**Task brief:** An exact copy of the listing is needed, with every line kept.

**Record excerpts:**
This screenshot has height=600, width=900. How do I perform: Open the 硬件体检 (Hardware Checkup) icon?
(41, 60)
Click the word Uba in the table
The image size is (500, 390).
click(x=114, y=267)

**Solution for this exercise:**
This screenshot has height=600, width=900. How do I perform: Open the 硬件体检 (Hardware Checkup) icon?
(41, 60)
Click the word Uba in the table
The image size is (500, 390).
click(x=114, y=267)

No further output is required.